TANGERANGNEWS.com-Suasana halaman Pusat Pemerintahan (Puspem) Kota Tangerang mendadak tegang pada Senin, 31 Agustus 2026 pagi.
Sebab, Wakil Wali Kota Tangerang Maryono Hasan mendapati sejumlah ASN yang datang terlambat saat apel pagi.
Tidak hanya memantau di depan loby utama Puspemkot, Maryono juga menyempatkan diri menyambangi beberapa titik di sekitar lokasi.
Ia bahkan terlihat mengintip dan mendatangi ruang tunggu khusus tempat sejumlah pegawai yang dikumpulkan karena datang terlambat.
Di sana, suasana tampak cair namun penuh ketegasan ketika Maryono menyalami dan mendengarkan alasan para pegawai satu per satu, mulai dari alasan kesiangan hingga kondisi kesehatan yang dialami sebagian dari mereka.
Dari hasil sidak, Maryno menemukan sekitar 0,15 persen pegawai yang tidak berada di dalam barisan utama Organisasi Perangkat Daerah (OPD) masing-masing akibat keterlambatan.
Menanggapi hal tersebut, Maryono Hasan menegaskan disiplin merupakan cerminan dari tanggung jawab utama seorang abdi negara.
"Disiplin merupakan bagian dari tanggung jawab sebagai pegawai, tidak hanya di Puspem mereka, tapi OPD lain pun, mau yang di kelurahan, kecamatan, hingga puskesmas, semuanya tetap melakukan kegiatan yang sama di hari Senin untuk melaksanakan apel gabungan," ujarnya di hadapan para pegawai.
Meski demikian, pemerintah tetap mengapresiasi itikad baik pegawai yang tetap berupaya hadir meskipun sempat mengalami keterlambatan waktu.
Maryono berpesan agar kejadian serupa tidak terulang kembali di pekan-pekan berikutnya.
"Kita patut menghargai mereka yang sudah berupaya hadir, walaupun terlambat.
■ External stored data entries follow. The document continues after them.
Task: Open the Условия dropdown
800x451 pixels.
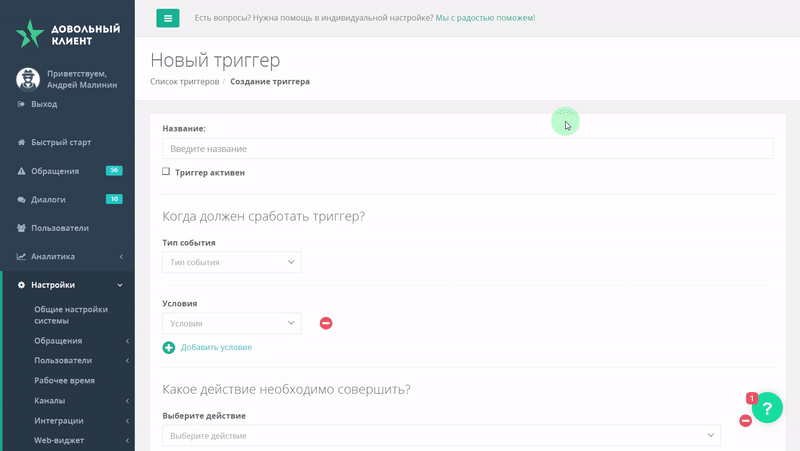Action: (232, 323)

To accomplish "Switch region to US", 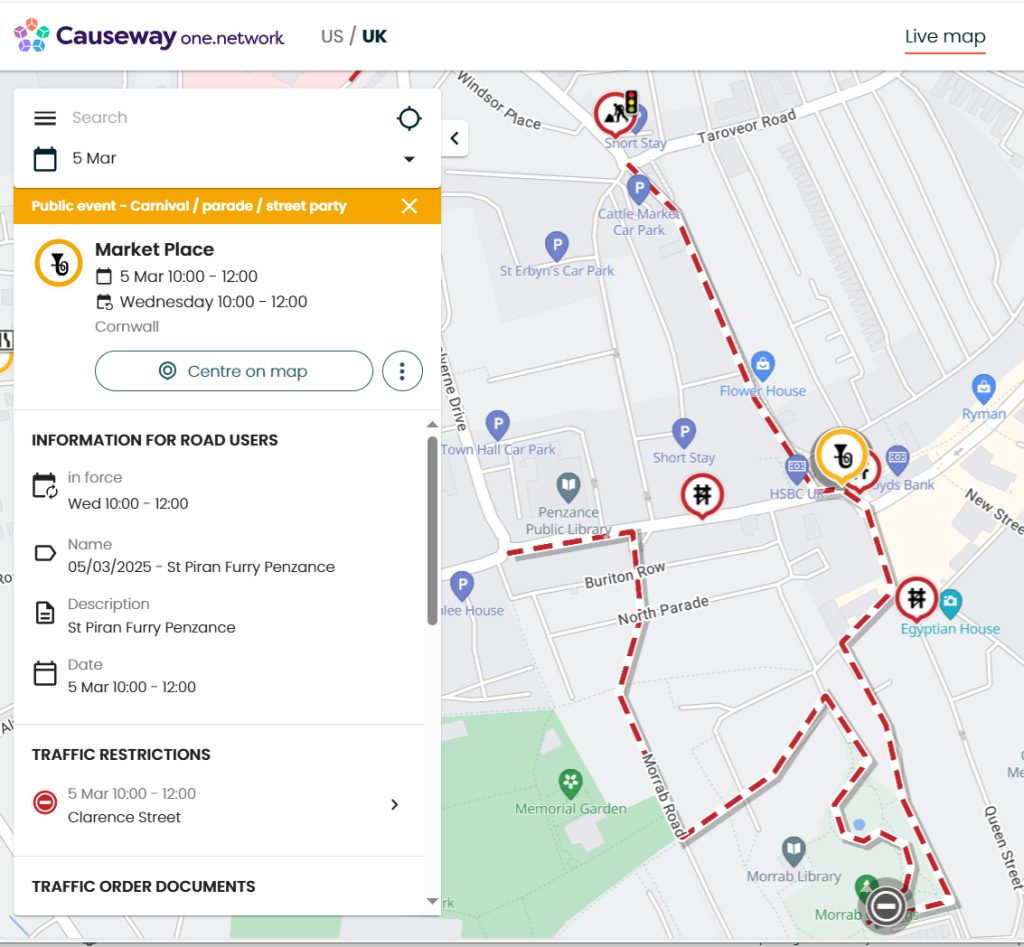I will coord(331,37).
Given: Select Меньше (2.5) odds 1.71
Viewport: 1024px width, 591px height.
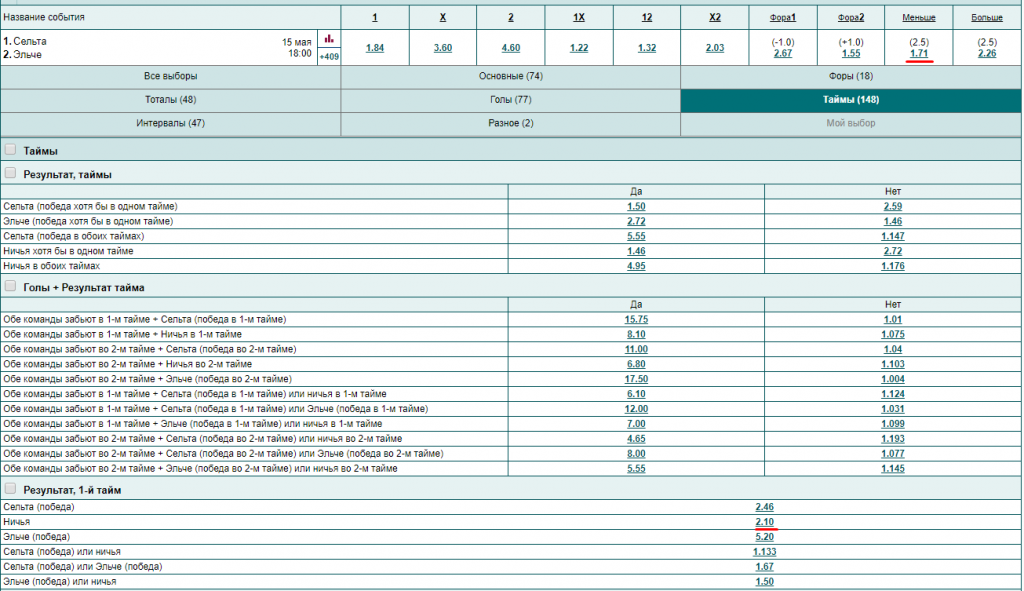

Mudah-mudahan minggu berikutnya tidak terlambat lagi," tambahnya.
Maryono juga memperingatkan bahwa sanksi tegas sesuai aturan kepegawaian menanti para pegawai yang kerap mangkir dari kewajiban apel.
"Ada beberapa sanksi dari aturan kepegawaian manakala tidak mengikuti apel beberapa kali, berupa teguran tertulis dari BKPSDM," pungkasnya.